Rebirth of the wingback

hayon-wingback.jpg 

It wasn’t long ago that the idea of a wingback type chair would have been far too olde worlde to be considered in anyway cool. I don’t if it’s because of my recent decampmant to the countryside or my advancing years, but recently there’s been a few zooper-kool examples surfacing around the place.

 Tom Dixon’s Wingback chair has already become a timeless classic bringing a little grandaddy irony to urban interiors and a little slickness to the growing twee-ness of my bolt-hole - if only I could afford one.

tomdixon-wingback.jpg 

The second one is a recent piece exhibited at the Salone Internazionale del Mobile 2007 in Milan (I have to go to this sometime!) designed by the spanish designer Jaime Hayon for Bd Ediciones de Diseño. This guy is currently doing lots of real nice things. Look at a little more on his site.
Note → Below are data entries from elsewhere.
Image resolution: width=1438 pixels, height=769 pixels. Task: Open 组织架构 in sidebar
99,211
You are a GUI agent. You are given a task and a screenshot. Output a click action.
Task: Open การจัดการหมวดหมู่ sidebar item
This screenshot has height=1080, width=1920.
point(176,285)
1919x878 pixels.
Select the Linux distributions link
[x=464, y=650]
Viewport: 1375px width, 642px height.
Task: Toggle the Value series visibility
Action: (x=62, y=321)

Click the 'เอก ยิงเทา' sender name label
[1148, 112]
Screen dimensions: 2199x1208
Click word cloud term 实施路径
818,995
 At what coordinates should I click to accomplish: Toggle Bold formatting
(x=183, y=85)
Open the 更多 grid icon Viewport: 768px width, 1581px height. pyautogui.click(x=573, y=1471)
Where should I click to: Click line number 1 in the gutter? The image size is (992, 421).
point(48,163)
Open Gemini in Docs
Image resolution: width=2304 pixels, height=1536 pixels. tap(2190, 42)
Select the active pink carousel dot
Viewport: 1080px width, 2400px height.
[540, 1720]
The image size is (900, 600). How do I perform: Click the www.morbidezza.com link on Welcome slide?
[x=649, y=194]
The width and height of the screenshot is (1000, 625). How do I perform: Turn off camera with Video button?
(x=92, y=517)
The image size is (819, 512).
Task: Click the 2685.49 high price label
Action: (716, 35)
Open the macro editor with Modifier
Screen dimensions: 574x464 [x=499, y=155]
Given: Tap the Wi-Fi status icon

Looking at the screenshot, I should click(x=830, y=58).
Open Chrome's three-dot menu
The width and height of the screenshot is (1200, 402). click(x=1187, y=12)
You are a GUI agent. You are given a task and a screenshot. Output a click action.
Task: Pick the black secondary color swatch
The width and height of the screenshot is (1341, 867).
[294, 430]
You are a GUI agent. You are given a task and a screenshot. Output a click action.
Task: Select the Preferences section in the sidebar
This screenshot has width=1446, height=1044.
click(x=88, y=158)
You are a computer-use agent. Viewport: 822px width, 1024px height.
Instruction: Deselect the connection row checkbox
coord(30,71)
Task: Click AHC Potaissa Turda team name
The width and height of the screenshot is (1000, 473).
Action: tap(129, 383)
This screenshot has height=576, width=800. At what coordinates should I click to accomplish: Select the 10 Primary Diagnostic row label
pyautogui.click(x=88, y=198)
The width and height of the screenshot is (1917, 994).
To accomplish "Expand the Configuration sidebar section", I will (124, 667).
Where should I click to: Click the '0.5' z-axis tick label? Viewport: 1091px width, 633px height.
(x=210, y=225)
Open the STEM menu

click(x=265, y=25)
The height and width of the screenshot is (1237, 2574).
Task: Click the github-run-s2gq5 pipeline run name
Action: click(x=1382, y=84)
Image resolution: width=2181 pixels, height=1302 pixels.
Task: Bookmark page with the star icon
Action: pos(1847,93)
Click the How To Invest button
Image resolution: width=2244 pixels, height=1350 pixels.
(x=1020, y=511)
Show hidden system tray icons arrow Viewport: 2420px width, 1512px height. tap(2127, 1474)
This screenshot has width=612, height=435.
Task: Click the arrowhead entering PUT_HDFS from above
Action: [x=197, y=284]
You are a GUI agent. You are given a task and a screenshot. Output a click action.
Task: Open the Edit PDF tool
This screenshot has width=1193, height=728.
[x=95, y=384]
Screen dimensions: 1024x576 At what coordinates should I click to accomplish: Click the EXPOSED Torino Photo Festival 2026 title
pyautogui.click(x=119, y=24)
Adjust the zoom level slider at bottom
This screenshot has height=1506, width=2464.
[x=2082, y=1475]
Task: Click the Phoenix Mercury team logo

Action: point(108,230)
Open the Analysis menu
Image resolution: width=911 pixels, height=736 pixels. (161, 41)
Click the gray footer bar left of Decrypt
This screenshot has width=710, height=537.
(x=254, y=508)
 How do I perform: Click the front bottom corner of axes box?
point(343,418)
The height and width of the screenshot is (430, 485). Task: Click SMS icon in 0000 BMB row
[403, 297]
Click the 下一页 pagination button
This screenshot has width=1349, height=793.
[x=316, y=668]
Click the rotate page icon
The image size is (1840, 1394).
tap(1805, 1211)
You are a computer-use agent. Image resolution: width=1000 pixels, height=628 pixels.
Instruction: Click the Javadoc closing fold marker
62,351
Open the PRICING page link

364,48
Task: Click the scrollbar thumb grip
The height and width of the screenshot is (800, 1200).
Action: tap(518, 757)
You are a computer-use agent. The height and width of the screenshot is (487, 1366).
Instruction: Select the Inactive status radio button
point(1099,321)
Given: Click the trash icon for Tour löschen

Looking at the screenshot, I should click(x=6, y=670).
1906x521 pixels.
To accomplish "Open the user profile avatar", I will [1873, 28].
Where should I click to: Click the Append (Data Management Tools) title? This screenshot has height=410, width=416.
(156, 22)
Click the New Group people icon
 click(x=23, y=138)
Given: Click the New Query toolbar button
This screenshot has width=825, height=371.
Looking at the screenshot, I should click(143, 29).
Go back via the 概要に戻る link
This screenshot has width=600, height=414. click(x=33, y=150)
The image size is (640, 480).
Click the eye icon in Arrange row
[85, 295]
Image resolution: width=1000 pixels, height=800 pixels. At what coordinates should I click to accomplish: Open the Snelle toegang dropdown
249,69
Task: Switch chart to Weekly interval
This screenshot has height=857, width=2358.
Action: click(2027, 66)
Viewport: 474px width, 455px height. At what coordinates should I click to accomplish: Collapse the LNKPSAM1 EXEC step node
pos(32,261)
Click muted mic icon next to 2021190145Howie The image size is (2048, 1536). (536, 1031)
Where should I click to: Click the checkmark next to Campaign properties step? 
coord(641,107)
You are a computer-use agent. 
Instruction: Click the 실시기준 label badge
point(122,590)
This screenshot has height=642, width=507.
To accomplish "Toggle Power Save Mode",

The wingback is part of a gorgeous interior/exterior range. this chair (see page top) fits beautifully into a current vein of design that presses classical, craftsman-like styles with the modern. I’ll probably write about that particular subject in another post.

 wingbackdutch.jpg

Oh, there’s another. This chair featured as part of an exhibition called Family of Form that was put on as part of the Milan furniture show. Designed by X, this stunning piece (I little too large to sit by my fireside, but gorgeous nonetheless - if I had a spaceship and wanted a chair to sit in and look out of the window, it would be spot on) is one of the many objects created by the famous alumni of Design Academy Eindhoven (names include Jurgen Bey, Maarten Baas, Hella Jongerius and Joris Laarman - you really must look these people up!)

I don’t really have anything else to say so I’ll stop. I’ll think of something else soon though.